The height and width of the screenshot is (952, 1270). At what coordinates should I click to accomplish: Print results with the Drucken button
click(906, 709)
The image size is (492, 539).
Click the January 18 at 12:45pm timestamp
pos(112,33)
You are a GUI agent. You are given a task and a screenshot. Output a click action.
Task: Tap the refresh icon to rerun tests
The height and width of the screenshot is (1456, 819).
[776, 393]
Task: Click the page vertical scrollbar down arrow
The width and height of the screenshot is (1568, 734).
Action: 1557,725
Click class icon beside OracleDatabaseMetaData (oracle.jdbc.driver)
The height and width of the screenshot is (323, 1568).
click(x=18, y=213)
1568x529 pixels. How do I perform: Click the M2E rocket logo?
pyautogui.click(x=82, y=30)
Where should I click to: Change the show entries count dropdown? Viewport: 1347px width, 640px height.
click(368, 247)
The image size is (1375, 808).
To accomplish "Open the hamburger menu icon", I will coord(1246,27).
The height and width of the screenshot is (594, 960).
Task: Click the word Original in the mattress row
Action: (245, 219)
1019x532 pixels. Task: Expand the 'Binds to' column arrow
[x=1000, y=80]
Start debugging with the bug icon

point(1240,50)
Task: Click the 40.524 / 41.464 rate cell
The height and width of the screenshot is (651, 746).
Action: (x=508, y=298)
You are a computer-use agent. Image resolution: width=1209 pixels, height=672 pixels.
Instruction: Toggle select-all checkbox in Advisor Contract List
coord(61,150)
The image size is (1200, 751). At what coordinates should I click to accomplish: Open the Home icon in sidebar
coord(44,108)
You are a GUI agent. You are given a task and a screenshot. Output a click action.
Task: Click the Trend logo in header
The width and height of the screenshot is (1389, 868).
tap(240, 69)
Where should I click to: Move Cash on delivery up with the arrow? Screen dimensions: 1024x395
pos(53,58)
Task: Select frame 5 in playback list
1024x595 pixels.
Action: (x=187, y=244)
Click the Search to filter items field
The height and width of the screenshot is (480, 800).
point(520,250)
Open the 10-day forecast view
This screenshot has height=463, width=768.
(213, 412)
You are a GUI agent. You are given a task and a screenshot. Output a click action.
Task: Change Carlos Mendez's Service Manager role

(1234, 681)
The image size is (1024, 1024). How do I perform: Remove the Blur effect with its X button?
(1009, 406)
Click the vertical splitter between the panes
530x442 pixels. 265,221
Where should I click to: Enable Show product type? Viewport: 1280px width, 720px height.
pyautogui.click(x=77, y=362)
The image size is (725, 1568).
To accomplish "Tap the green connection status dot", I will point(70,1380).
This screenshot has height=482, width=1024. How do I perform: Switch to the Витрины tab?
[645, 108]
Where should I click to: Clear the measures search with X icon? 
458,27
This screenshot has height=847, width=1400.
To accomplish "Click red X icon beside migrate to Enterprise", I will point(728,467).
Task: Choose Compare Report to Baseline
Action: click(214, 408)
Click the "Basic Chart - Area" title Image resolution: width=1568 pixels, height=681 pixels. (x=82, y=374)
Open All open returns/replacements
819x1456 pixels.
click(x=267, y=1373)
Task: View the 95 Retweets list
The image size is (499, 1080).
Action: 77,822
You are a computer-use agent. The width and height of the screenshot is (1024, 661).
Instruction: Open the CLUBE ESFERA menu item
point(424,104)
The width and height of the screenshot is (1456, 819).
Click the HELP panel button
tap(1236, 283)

^^^^^^^^^^^^^^^^

■ **About this task**
Each record above is to be printed again exactly as written.

■ **Output below**
The height and width of the screenshot is (952, 1270). At what coordinates should I click to accomplish: Print results with the Drucken button
click(906, 709)
The image size is (492, 539).
Click the January 18 at 12:45pm timestamp
pos(112,33)
You are a GUI agent. You are given a task and a screenshot. Output a click action.
Task: Tap the refresh icon to rerun tests
The height and width of the screenshot is (1456, 819).
[776, 393]
Task: Click the page vertical scrollbar down arrow
The width and height of the screenshot is (1568, 734).
Action: 1557,725
Click class icon beside OracleDatabaseMetaData (oracle.jdbc.driver)
The height and width of the screenshot is (323, 1568).
click(x=18, y=213)
1568x529 pixels. How do I perform: Click the M2E rocket logo?
pyautogui.click(x=82, y=30)
Where should I click to: Change the show entries count dropdown? Viewport: 1347px width, 640px height.
click(368, 247)
The image size is (1375, 808).
To accomplish "Open the hamburger menu icon", I will coord(1246,27).
The height and width of the screenshot is (594, 960).
Task: Click the word Original in the mattress row
Action: (245, 219)
1019x532 pixels. Task: Expand the 'Binds to' column arrow
[x=1000, y=80]
Start debugging with the bug icon

point(1240,50)
Task: Click the 40.524 / 41.464 rate cell
The height and width of the screenshot is (651, 746).
Action: (x=508, y=298)
You are a computer-use agent. Image resolution: width=1209 pixels, height=672 pixels.
Instruction: Toggle select-all checkbox in Advisor Contract List
coord(61,150)
The image size is (1200, 751). At what coordinates should I click to accomplish: Open the Home icon in sidebar
coord(44,108)
You are a GUI agent. You are given a task and a screenshot. Output a click action.
Task: Click the Trend logo in header
The width and height of the screenshot is (1389, 868).
tap(240, 69)
Where should I click to: Move Cash on delivery up with the arrow? Screen dimensions: 1024x395
pos(53,58)
Task: Select frame 5 in playback list
1024x595 pixels.
Action: (x=187, y=244)
Click the Search to filter items field
The height and width of the screenshot is (480, 800).
point(520,250)
Open the 10-day forecast view
This screenshot has height=463, width=768.
(213, 412)
You are a GUI agent. You are given a task and a screenshot. Output a click action.
Task: Change Carlos Mendez's Service Manager role

(1234, 681)
The image size is (1024, 1024). How do I perform: Remove the Blur effect with its X button?
(1009, 406)
Click the vertical splitter between the panes
530x442 pixels. 265,221
Where should I click to: Enable Show product type? Viewport: 1280px width, 720px height.
pyautogui.click(x=77, y=362)
The image size is (725, 1568).
To accomplish "Tap the green connection status dot", I will point(70,1380).
This screenshot has height=482, width=1024. How do I perform: Switch to the Витрины tab?
[645, 108]
Where should I click to: Clear the measures search with X icon? 
458,27
This screenshot has height=847, width=1400.
To accomplish "Click red X icon beside migrate to Enterprise", I will point(728,467).
Task: Choose Compare Report to Baseline
Action: click(214, 408)
Click the "Basic Chart - Area" title Image resolution: width=1568 pixels, height=681 pixels. (x=82, y=374)
Open All open returns/replacements
819x1456 pixels.
click(x=267, y=1373)
Task: View the 95 Retweets list
The image size is (499, 1080).
Action: 77,822
You are a computer-use agent. The width and height of the screenshot is (1024, 661).
Instruction: Open the CLUBE ESFERA menu item
point(424,104)
The width and height of the screenshot is (1456, 819).
Click the HELP panel button
tap(1236, 283)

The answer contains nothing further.